4. Read text A and answer the following questions:

1. What is measurement uncertainty?

2. Which way can measurement uncertainty be marked?

3. What does it depend on?

4. What’s the contribution of Gauss into measurement science? Was his theory complete?

5. What is the role of GUM?

6. What is the difference between random and systematic errors?

TEXT A

In metrology, measurement uncertainty describes a region about an observed value of a physical quantity which is likely to enclose the true value of that quantity. Assessing and reporting measurement uncertainty is fundamental in engineering, and experimental sciences such as physics.

It is a parameter, associated with the result of a measurement (eg a calibration or test) that defines the range of the values that could reasonably be attributed to the measured quantity. When uncertainty is evaluated and reported in a specified way it indicates the level of confidence that the value actually lies within the range defined by the uncertainty interval.

Measurement uncertainty may be denoted by error bars on a graph, or by the following notations:

· measured value ± uncertainty

· measured value(uncertainty)

The latter "concise notation" is used for example by International Union of Pure and Applied Chemistry (IUPAC) in stating the atomic mass of elements and by Committee on Data for Science and Technology (CODATA) in providing values for physical constants. There, the uncertainty applies only to the least significant figures of the measured value. For instance, 1.00794(7) stands for 1.007 94 ± 0.000 07, and 6.67428(67)×10⁻¹¹ stands for (6.674 28 ± 0.000 67) × 10⁻¹¹.

Measurement uncertainty is related with both the systematic and random error of a measurement, and depends on both the accuracy and precision of the measurement instrument. The lower the accuracy and precision of a measurement instrument are, the larger the measurement uncertainty is. Notice that both precision and measurement uncertainty are often determined as the standard deviation of the repeated measures of a given value. However, this is correct only when the instrument is accurate. When it is inaccurate, the uncertainty is larger than the standard deviation of the repeated measures.

At least since the late 1970s, the classical Gaussian error calculus has been considered incomplete. As is well established, Gauss exclusively considered random errors. Though Gauss also discussed a second type of error, which today is called unknown systematic error, he eventually dismissed suchlike perturbations, arguing that it would be up to experimenters to get rid of them.

To recall, by its very nature, an unknown systematic error is a time-invariant perturbation, unknown with respect to magnitude and sign. Any such measurement error can only be assessed by an interval the limits of which have to be ascertained on the part of the experimenter. As may be shown, it proves possible to keep the limits of such an interval symmetric to zero, e.g. .

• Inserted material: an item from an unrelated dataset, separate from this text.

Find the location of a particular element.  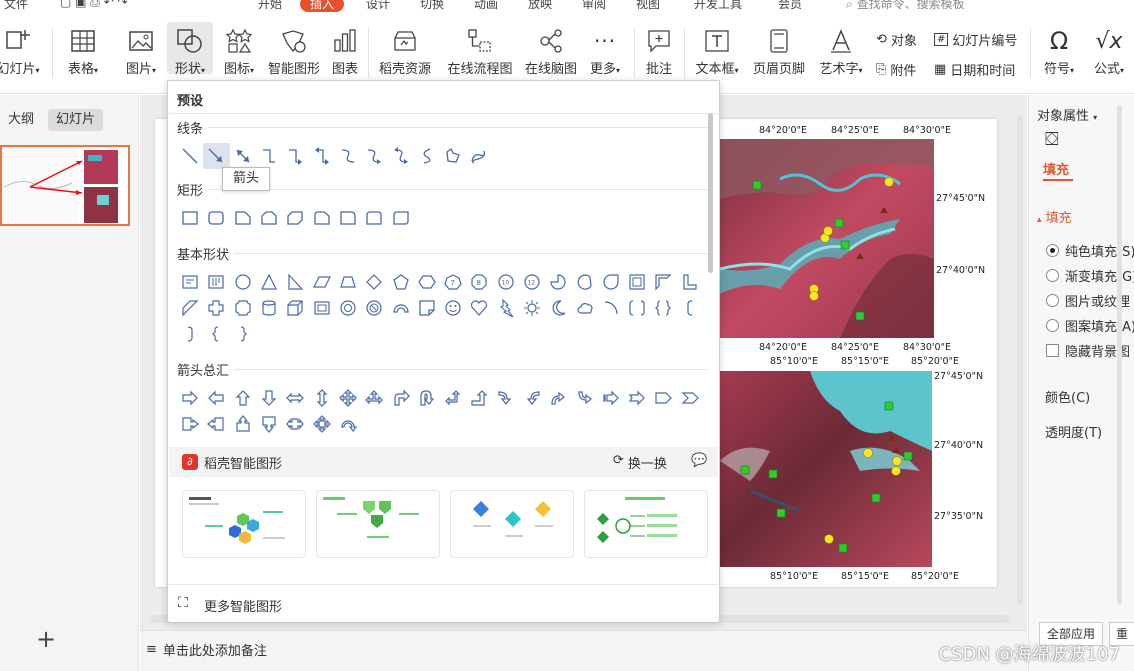

cross-shape-icon is located at coordinates (216, 308).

Unfortunately, contrary to Gauss's assumption, it turned out that unknown systematic errors proved to be non-eliminable. Consequently, the Gaussian error calculus had to be revised.

Measurement uncertainties have to be estimated by means of declared procedures. These procedures, however, are intrinsically tied to the error model referred to. Currently, error models and consequently the procedures to assess measurement uncertainties are considered highly controversial. As a matter of fact, today the metrological community is deeply divided over the question as to how to proceed. For the time being, all that can be done is to put the diverging positions side by side.

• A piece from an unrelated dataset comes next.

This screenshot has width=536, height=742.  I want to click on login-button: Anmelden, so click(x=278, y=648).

Within the scope of Legal Metrology and Calibration Services, measurement uncertainties are specified according to the ISO Guide to the Expression of Uncertainty in Measurement (abbreviated GUM). GUM's idea is to transfer time-constant unknown systematic errors formally into random errors. In fact, the GUM "randomizes" systematic errors by means of a postulated rectangular distribution density.

In contrast to the proceeding of the GUM, a diverging approach has been proposed. It reformulates the Gaussian error calculus on a different basis, namely by admitting biases expressing the influence of the time-constant unknown systematic errors. Biases call into question nearly all classical procedures of data evaluation such as Analysis of Variance, but in particular those in use to assess measurement uncertainties.

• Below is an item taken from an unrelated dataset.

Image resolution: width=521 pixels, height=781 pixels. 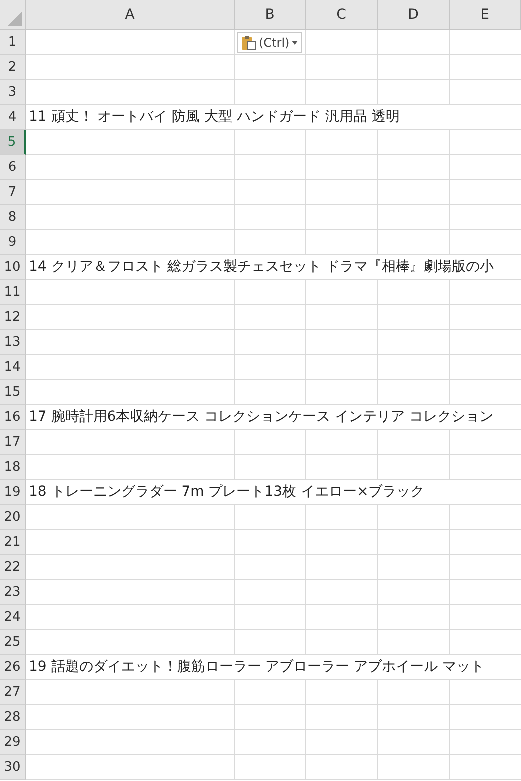 I want to click on row-header: 15, so click(x=13, y=392).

The alternative concept maps unknown systematic errors as stipulated by physics, namely as quantities constant in time. Unknown systematic errors are not treated by means of postulated probability densities.

Right from the outset, the flow of random and systematic errors get strictly separated. While the influence of random errors is brought to bear by a slight, but, in fact, rather useful modification of the classical Gaussian error calculus, the influence of systematic errors is carried forward by uniquely designed, path-independent, worst-case estimations.

Uncertainties of this type are reliable and robust and withstand computer simulations, even under unfavourable conditions.

With regard to the setting of weights in least squares adjustments, the alternative approach safeguards the localization of the true values of the measurands for any choice of weights.